A targeted approach to eat healthier

Photo by Anna Meassick |CIGAR| URI partners with Belmont Markets to track consumer eating habits and will offer an incentive to switch to healthy ones.

Researchers in the University of Rhode Island were recently awarded a $300,000 grant to examine healthy food choices through consumer’s shopping behaviors in a local supermarket.

The three-year grant comes from the Foundation for Food and Agriculture, an organization who, according to the mission statement on their website, “brings together leading experts to identify and investigate the researchable questions whose answers have the potential to enhance the economic and environmental resilience of our food supply.” The grant will be going toward the research studies conducted by Maya Vadiveloo, a professor in the Department of Nutrition and Food Sciences.

“It’s a new innovator in food and agricultural research award, so they’re sponsoring a three-year award to try and look at innovation in food and agricultural space,” Vadiveloo said. “One of their key areas of interest is nutrition and improving diet related behaviors, and that’s really where the grant kicks in.”

Vadiveloo will be teaming up with Stephen Atlas, a marketing professor in the College of Business Administration, and Ashley Buchanan, a professor in the College of Pharmacy, to observe trends that come from the data. Vadiveloo and her team of graduate researchers will be studying whether targeted incentives for healthier food choices will increase the adoption of healthier eating patterns in individuals. Partnering with Belmont Market, a supermarket located in Wakefield, Rhode Island, researchers will be analyzing purchasing data from loyalty cards.

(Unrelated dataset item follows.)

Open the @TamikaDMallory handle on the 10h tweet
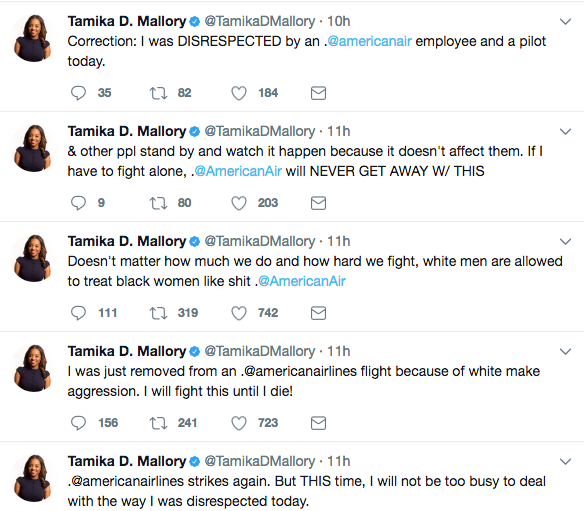(260, 22)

“We’ll be using the money to provide coupons to people to purchase healthier food and to provide a blanket discount on all of their purchases to encourage them to join the study,” Vadiveloo said. “We’re looking to see what are people purchasing, and are there small changes that people might be more easily interested in trying if they had a coupon for it, then say switching from something like buying bacon regularly to now trying kale.”

The study will look at consumer’s purchasing patterns over time to see whether people who receive targeted incentives will make healthier dietary purchases more so than the people who get targeted coupons. For example, a consumer who regularly purchases food that is high in sugar or fat will receive a coupon to try something that is low-fat or low in sugar. Vadiveloo hopes that this study will positively influence and shift consumer’s eating habits moving forward.

Vadiveloo has spent the previous two years working on the idea of studying consumer behavioral patterns within retailers, but had difficulty finding a partner as some retailers used their own algorithms for their data and didn’t want to share it with other researchers. However, through a connection in the URI Foundation, the researchers at URI were introduced to the marketing manager of Belmont Market, Susan Hoopes. When the researchers at URI presented their idea to Hoopes and the team at Belmont Market, they knew it would be a beneficial partnership for both parties.

“Considering it’s healthy eating and that’s been part of the mission of Belmont since the first day they opened, we knew within five minutes of our first meeting with the group at URI and the senior management team here that it would be a good fit,” Hoopes said.

Hoopes said that without the data that URI will collect, Belmont Market can only look at generic sales trends based off their loyalty card data. With the data that the University will collect and analyze, they will be able to look at it from a much deeper perspective that includes analyzing shopping trends for healthier alternatives such as natural, organic, and GMO-free food items.

“The great thing about partnering with URI is that [they have] the resources where they can go through all the data and go much deeper than we can,” Hoopes said. “They’re bringing a lot to the table. We’ve got all the pieces, they’re gonna really help us put it all together.”

Hoopes said that they will begin to roll out the project in the fall, after the summer residents, tourists and vacationers are gone. It is then that they can begin to analyze the trends of the community residents and get a good feel of what they are eating and what the supermarket can put on their shelves. Overall, Hoopes is confident in the initiative and hopes this partnership can exist after the grant expires.

“[It can] be a great collaboration as far as examining how people eat and how we can try and influence to make small changes in their diet,” Hoopes said. “It’s something we can continue to do and grow with as the technology becomes more available and the word gets out there to the public.”